Woman with 5 kids accused of 24 fraudulent Alaska Permanent Fund Dividend filings

The glass door to the entrance of the PFD office. In black lettering is "PFD State of Alaska, Lobby hours Monday-Friday 10 a.m. to 4 p.m."
The State of Alaska’s Permanent Fund Dividend Division office in downtown Anchorage on Aug. 31, 2022. (Valerie Lake/Alaska Public Media)

State prosecutors say a woman faces more than two dozen felony charges after she fraudulently filed for four years of Alaska Permanent Fund Dividends for her and her five children.

Court records show Otaota Mokoma, 35, charged with 24 counts related to falsifying records in the case, spanning from 2018 to 2021, plus one count each of first-degree theft and scheme to defraud.

According to a charging document against Mokoma, fraud investigators with the state Permanent Fund Dividend Division got a tip in July 2023 about her PFD filings.
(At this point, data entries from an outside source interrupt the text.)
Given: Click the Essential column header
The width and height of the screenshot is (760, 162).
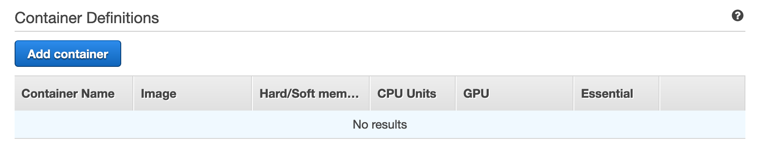Looking at the screenshot, I should pyautogui.click(x=616, y=93).
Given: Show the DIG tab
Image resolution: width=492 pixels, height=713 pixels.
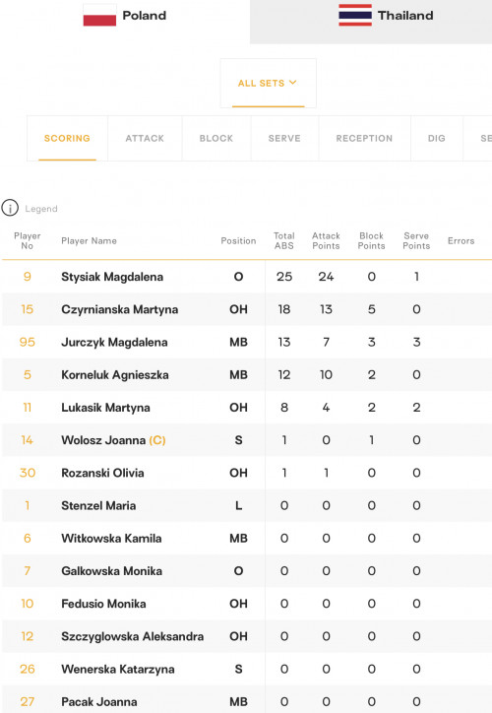Looking at the screenshot, I should (437, 138).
An examination determined that she had received more than $25,000 in fraudulent dividends from 2018 to 2020, after online filings for those years which were geolocated to Utah.

“Mokoma indicated that she and each of her five children were in Alaska at the time she applied for 2018-2021 PFDs,” prosecutors wrote. “She also provided false addresses where she and her five children allegedly resided in Anchorage, Alaska at the time.”

Prosecutors say Mokoma also filed for six 2021 dividends, in an application geolocated to Seattle. She allegedly called the state in October 2021 to ask about the status of her applications.

“She was advised that her applications were with the Criminal Investigations Unit (CIU) and was provided with contact information for the CIU,” prosecutors wrote. “There are no further records of Mokoma contacting CIU or (the division) again.”

When an investigator spoke with Mokoma by phone in October 2023, she allegedly said that she had left Alaska in 2017, which was the last year she said she applied for a PFD. She specifically denied filing for dividends for herself or her children from 2018 to 2021, prosecutors said in the charging document.

But investigators said dividend checks for Mokoma’s 2018 applications were sent to an Anchorage address. The 2019 and 2020 dividends were directly deposited into a Credit Union 1 account, for which Mokoma was the sole owner and signatory.

Investigators also spoke with staff at the Alaska Housing Finance Corp., which owned the housing unit where Mokoma allegedly claimed to live in her dividend filings. They said Mokoma had applied for housing in 2018, but was rejected.

“AHFC has no records of Mokoma and/or her children ever residing at any of their properties, including the one listed in (the fraudulent applications),” prosecutors wrote.

Court records name no counsel for Mokoma, and she was not listed in state custody on Tuesday.

Assistant Attorney General Andrew Grannik, who is prosecuting the case, said in an email Tuesday afternoon that the 2021 dividends Mokoma had applied for were never paid. He said that a court summons had been issued for Mokoma to appear in the case.

Mokoma’s case is just one example of dividend fraud the state has seen in recent years. In 2018, former Alaskan Sheila Mary Rose McMahon was charged with nearly 150 felonies after prosecutors said she sought more than $80,000 in fraudulent PFDs. Court records show she pleaded guilty in 2019 to one count of scheme to defraud, paying more than $13,000 in fines.

Cook Inlet fisherman and political figure Roland Maw reached a similar plea deal two years ago, paying about $10,000 in fines and restitution after he collected six years of dividends while residing in another state.